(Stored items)
◆ ◆ ◆ ◆ ◆

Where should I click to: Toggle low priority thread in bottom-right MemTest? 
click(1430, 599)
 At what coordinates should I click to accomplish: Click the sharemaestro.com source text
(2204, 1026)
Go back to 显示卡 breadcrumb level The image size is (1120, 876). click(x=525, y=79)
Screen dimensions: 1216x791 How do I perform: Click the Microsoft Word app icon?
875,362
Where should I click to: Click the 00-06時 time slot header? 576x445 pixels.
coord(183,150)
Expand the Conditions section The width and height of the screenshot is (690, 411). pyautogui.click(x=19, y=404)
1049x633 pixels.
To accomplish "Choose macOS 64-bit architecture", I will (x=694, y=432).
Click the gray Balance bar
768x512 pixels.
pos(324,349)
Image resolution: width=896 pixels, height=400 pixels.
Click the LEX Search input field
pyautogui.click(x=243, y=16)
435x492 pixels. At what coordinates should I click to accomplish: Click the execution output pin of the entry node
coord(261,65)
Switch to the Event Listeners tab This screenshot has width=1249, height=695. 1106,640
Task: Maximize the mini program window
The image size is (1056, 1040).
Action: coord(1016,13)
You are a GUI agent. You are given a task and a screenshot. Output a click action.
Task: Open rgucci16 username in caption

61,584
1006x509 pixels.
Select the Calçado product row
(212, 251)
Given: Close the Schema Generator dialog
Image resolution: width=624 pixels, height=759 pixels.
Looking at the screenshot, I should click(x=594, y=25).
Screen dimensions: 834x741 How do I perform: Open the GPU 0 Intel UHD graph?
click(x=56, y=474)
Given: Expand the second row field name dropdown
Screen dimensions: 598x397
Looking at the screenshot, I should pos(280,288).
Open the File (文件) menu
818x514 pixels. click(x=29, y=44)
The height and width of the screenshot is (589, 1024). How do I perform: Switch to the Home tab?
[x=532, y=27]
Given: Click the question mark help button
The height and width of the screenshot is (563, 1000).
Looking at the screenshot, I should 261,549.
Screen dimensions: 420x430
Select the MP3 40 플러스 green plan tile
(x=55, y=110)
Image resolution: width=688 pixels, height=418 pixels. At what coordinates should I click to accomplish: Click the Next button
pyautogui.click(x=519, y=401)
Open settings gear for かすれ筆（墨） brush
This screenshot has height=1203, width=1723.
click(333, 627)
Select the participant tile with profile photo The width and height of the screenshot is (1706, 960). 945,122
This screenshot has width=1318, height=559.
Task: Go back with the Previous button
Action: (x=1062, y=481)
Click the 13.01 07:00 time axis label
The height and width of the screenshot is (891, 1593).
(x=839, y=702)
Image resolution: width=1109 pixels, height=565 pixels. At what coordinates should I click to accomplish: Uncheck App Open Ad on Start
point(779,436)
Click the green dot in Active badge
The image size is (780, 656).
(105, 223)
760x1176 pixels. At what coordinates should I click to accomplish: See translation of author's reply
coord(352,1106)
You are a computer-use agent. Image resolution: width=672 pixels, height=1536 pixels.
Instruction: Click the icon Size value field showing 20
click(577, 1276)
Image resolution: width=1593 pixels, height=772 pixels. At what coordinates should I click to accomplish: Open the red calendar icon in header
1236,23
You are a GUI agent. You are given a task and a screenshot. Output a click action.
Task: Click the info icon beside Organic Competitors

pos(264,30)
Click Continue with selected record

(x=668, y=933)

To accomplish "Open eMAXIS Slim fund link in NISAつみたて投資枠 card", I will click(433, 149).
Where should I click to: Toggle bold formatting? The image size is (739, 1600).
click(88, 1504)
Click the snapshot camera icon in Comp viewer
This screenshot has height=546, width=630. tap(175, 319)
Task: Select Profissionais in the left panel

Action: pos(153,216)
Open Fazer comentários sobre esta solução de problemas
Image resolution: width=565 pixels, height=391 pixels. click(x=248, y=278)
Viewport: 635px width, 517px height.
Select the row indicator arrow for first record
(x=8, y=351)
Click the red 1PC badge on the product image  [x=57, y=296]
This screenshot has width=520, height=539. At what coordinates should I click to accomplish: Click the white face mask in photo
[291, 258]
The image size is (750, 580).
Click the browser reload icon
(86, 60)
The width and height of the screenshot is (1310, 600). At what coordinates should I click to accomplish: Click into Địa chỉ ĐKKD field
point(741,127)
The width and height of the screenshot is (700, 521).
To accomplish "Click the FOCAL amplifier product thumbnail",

◆ ◆ ◆ ◆ ◆

Problem to work on → Could you transcribe all of the data exactly as it is given?

Task solution →
Where should I click to: Toggle low priority thread in bottom-right MemTest? 
click(1430, 599)
 At what coordinates should I click to accomplish: Click the sharemaestro.com source text
(2204, 1026)
Go back to 显示卡 breadcrumb level The image size is (1120, 876). click(x=525, y=79)
Screen dimensions: 1216x791 How do I perform: Click the Microsoft Word app icon?
875,362
Where should I click to: Click the 00-06時 time slot header? 576x445 pixels.
coord(183,150)
Expand the Conditions section The width and height of the screenshot is (690, 411). pyautogui.click(x=19, y=404)
1049x633 pixels.
To accomplish "Choose macOS 64-bit architecture", I will (x=694, y=432).
Click the gray Balance bar
768x512 pixels.
pos(324,349)
Image resolution: width=896 pixels, height=400 pixels.
Click the LEX Search input field
pyautogui.click(x=243, y=16)
435x492 pixels. At what coordinates should I click to accomplish: Click the execution output pin of the entry node
coord(261,65)
Switch to the Event Listeners tab This screenshot has width=1249, height=695. 1106,640
Task: Maximize the mini program window
The image size is (1056, 1040).
Action: coord(1016,13)
You are a GUI agent. You are given a task and a screenshot. Output a click action.
Task: Open rgucci16 username in caption

61,584
1006x509 pixels.
Select the Calçado product row
(212, 251)
Given: Close the Schema Generator dialog
Image resolution: width=624 pixels, height=759 pixels.
Looking at the screenshot, I should click(x=594, y=25).
Screen dimensions: 834x741 How do I perform: Open the GPU 0 Intel UHD graph?
click(x=56, y=474)
Given: Expand the second row field name dropdown
Screen dimensions: 598x397
Looking at the screenshot, I should pos(280,288).
Open the File (文件) menu
818x514 pixels. click(x=29, y=44)
The height and width of the screenshot is (589, 1024). How do I perform: Switch to the Home tab?
[x=532, y=27]
Given: Click the question mark help button
The height and width of the screenshot is (563, 1000).
Looking at the screenshot, I should 261,549.
Screen dimensions: 420x430
Select the MP3 40 플러스 green plan tile
(x=55, y=110)
Image resolution: width=688 pixels, height=418 pixels. At what coordinates should I click to accomplish: Click the Next button
pyautogui.click(x=519, y=401)
Open settings gear for かすれ筆（墨） brush
This screenshot has height=1203, width=1723.
click(333, 627)
Select the participant tile with profile photo The width and height of the screenshot is (1706, 960). 945,122
This screenshot has width=1318, height=559.
Task: Go back with the Previous button
Action: (x=1062, y=481)
Click the 13.01 07:00 time axis label
The height and width of the screenshot is (891, 1593).
(x=839, y=702)
Image resolution: width=1109 pixels, height=565 pixels. At what coordinates should I click to accomplish: Uncheck App Open Ad on Start
point(779,436)
Click the green dot in Active badge
The image size is (780, 656).
(105, 223)
760x1176 pixels. At what coordinates should I click to accomplish: See translation of author's reply
coord(352,1106)
You are a computer-use agent. Image resolution: width=672 pixels, height=1536 pixels.
Instruction: Click the icon Size value field showing 20
click(577, 1276)
Image resolution: width=1593 pixels, height=772 pixels. At what coordinates should I click to accomplish: Open the red calendar icon in header
1236,23
You are a GUI agent. You are given a task and a screenshot. Output a click action.
Task: Click the info icon beside Organic Competitors

pos(264,30)
Click Continue with selected record

(x=668, y=933)

To accomplish "Open eMAXIS Slim fund link in NISAつみたて投資枠 card", I will click(433, 149).
Where should I click to: Toggle bold formatting? The image size is (739, 1600).
click(88, 1504)
Click the snapshot camera icon in Comp viewer
This screenshot has height=546, width=630. tap(175, 319)
Task: Select Profissionais in the left panel

Action: pos(153,216)
Open Fazer comentários sobre esta solução de problemas
Image resolution: width=565 pixels, height=391 pixels. click(x=248, y=278)
Viewport: 635px width, 517px height.
Select the row indicator arrow for first record
(x=8, y=351)
Click the red 1PC badge on the product image  [x=57, y=296]
This screenshot has width=520, height=539. At what coordinates should I click to accomplish: Click the white face mask in photo
[291, 258]
The image size is (750, 580).
Click the browser reload icon
(86, 60)
The width and height of the screenshot is (1310, 600). At what coordinates should I click to accomplish: Click into Địa chỉ ĐKKD field
point(741,127)
The width and height of the screenshot is (700, 521).
To accomplish "Click the FOCAL amplifier product thumbnail",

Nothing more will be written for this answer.